In this case, no clustering method is needed. Ellipses are drawn around groups as defined by the colorBy parameter.

The shapeBy parameter allows you to assign distinct point shapes to samples based on a specified grouping variable, enabling further differentiation among samples in the plot.

plotDissMDS(x = RepSeqData,
                 level = "aaClone",
                 method = "morisita",
                 colorBy = "cell_subset",
                 shapeBy = 'sex')
Figure 25: Morisita distances were calculated at the aaClone level between all pairwise samples within the dataset and used to perform a multidimensional scaling analysis.


Differential analysis

Differentially expressed genes or sequences can be identified using diffExpGroup. The experimental groups to be compared can be specified with the group parameter, and the function outputs the statistics calculated for each gene/sequence.

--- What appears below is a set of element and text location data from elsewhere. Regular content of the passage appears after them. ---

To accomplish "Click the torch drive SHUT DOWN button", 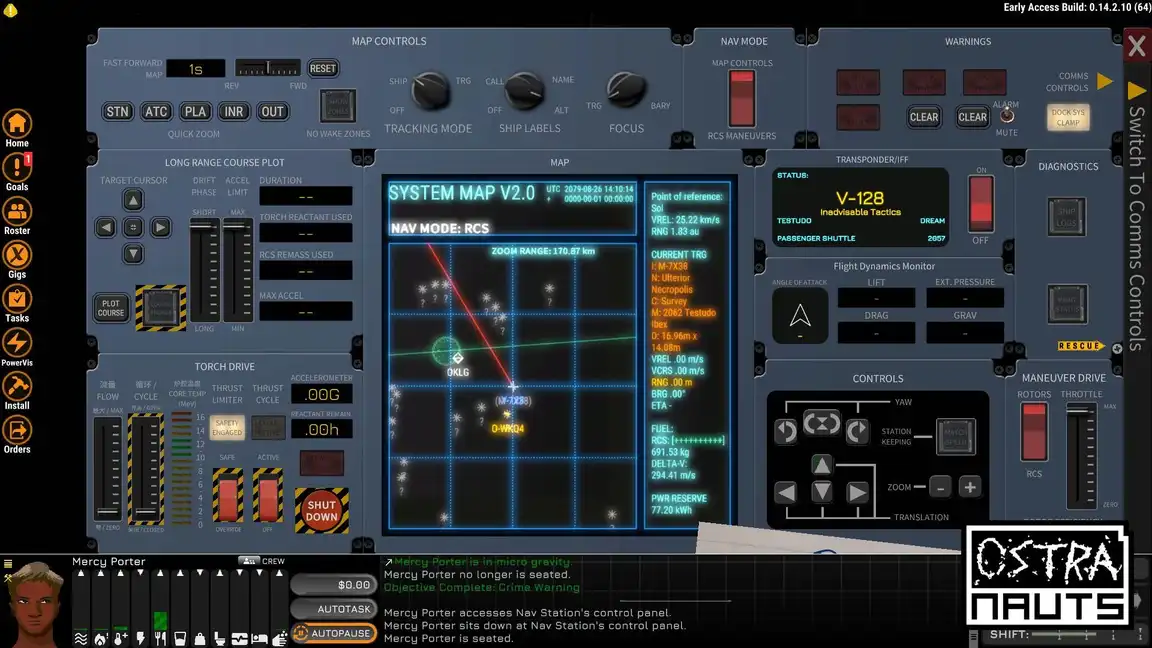I will [322, 511].
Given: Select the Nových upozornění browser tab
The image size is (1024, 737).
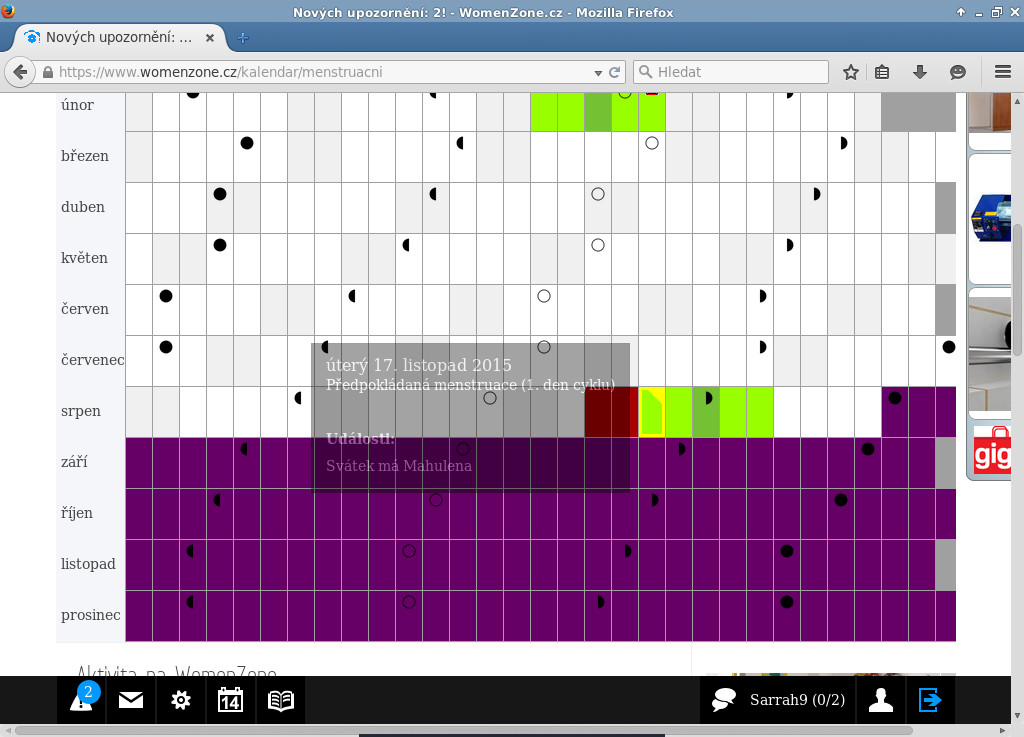Looking at the screenshot, I should (117, 38).
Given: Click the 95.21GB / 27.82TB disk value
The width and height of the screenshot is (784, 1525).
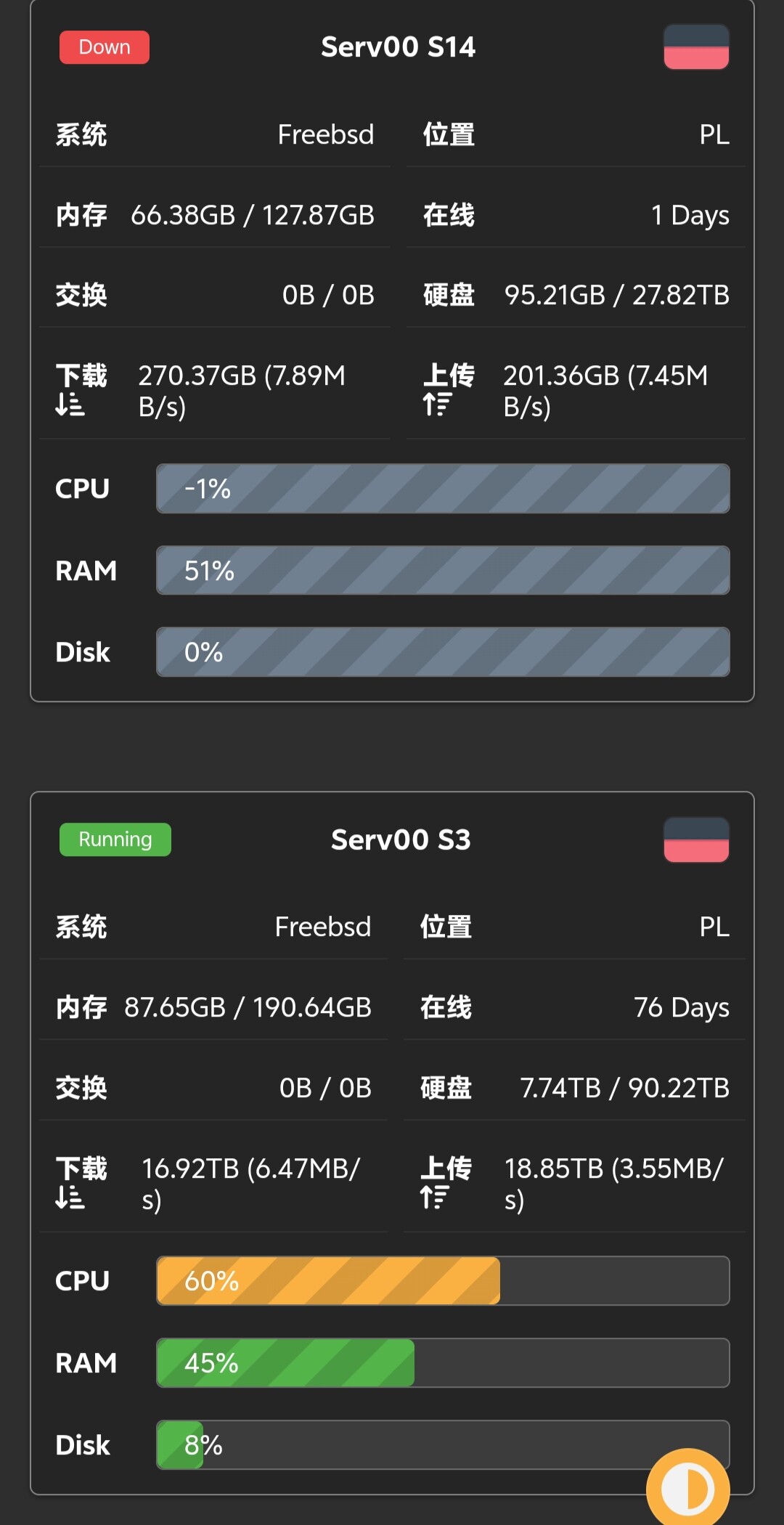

In the following example, we identify over-expressed VJ combinations within the amTreg samples compared to the nTregs.

DS <- diffExpGroup(x = RepSeqData,
                   colGrp = "cell_subset" ,
                   level = "VJ",
                   group = c("cell_subset", "amTreg", "nTreg"))


The results can be visualized using the plotDiffExp function into a volcano plot.

Users can specify the number of top differentially expressed genes/sequences to be identified on the plot using the top parameter.

It is also possible to choose a log2FoldChange and an adjusted pvalue threshold, based on which the over- and down-expression will be defined. By default, these parameters are fixed to 2 and 0.05 respectively.

plotDiffExp(x = RepSeqData,
            top = 10,
            level = "VJ",
            group = c("cell_subset", "amTreg", "nTreg"))
Figure 26: A volcano plot showing differentially expressed VJ combinations between amTreg and nTreg samples. Over-expressed combinations in the amTreg population are shown in red.